The Other Wes Moore’s Exploration of a Life’s Trajectory
In 2010, Wes Moore published his memoir, The Other Wes Moore: One Name, Two Fates, a unique take on the genre that recounts his unlikely history with a man who shares his name. As boys, the two Wes Moores grew up blocks away from each other in Baltimore, and both experienced family strife, brushes with drugs and violence, and run-ins with police. By adulthood, however, the Wes Moores’s paths diverged sharply. The author grew up to be a Rhodes Scholar and White House Fellow while the “other” Wes Moore was convicted of murder and is serving a life sentence. The differences between them are so great as to be inexplicable, and the author, wisely, does not focus on questions of what went right or wrong in either life. He instead offers a truthful portrait of his life and the “other” Moore’s, showing, as he does so, the impact that role models and support can have on a person’s path.

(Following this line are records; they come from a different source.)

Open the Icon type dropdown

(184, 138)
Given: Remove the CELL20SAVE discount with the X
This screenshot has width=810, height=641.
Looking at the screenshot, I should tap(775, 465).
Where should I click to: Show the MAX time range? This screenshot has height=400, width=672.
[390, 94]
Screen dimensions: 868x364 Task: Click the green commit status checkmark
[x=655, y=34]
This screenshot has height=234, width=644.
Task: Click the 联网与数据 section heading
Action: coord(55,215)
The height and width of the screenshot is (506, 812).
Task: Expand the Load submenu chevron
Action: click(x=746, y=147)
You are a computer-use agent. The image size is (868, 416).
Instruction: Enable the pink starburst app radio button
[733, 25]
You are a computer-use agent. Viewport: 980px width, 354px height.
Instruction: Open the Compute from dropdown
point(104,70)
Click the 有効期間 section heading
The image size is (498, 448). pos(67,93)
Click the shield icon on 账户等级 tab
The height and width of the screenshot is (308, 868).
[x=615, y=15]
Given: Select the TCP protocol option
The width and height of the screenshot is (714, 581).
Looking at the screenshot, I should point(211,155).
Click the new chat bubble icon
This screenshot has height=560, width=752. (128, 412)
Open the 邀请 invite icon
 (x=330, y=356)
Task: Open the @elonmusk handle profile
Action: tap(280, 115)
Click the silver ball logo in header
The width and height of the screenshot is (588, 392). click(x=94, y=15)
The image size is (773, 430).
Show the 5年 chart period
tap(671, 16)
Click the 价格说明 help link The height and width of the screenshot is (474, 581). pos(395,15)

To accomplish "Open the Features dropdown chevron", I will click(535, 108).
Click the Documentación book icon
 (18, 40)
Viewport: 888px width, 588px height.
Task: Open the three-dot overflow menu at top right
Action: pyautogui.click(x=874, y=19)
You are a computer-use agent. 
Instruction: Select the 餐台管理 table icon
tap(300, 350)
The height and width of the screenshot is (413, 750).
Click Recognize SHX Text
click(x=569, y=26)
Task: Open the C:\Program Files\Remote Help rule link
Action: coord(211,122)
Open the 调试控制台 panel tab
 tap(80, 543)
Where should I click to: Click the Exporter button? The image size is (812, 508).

One of the first similarities between the two Wes Moores is their father’s absence, although this lack is experienced quite differently by the two boys. At five, the author loses his father to a sudden illness, but he remembers him as “calm, reassuring, hardworking, and sober.” He also recalls advice his father gave him, such as, “‘Main Man, you just can’t hit people, and particularly women. You must defend them, not fight them. Do you understand?’” Despite not having his father for very long, the author remembers these words for the rest of his life; he does not always heed his words, but the advice is there for him. He has a strong and positive image of his father, thinking of him as a person to admire and respect. Years later, he is still “amazed [at] how I could love so deeply, so intensely, someone I barely knew.”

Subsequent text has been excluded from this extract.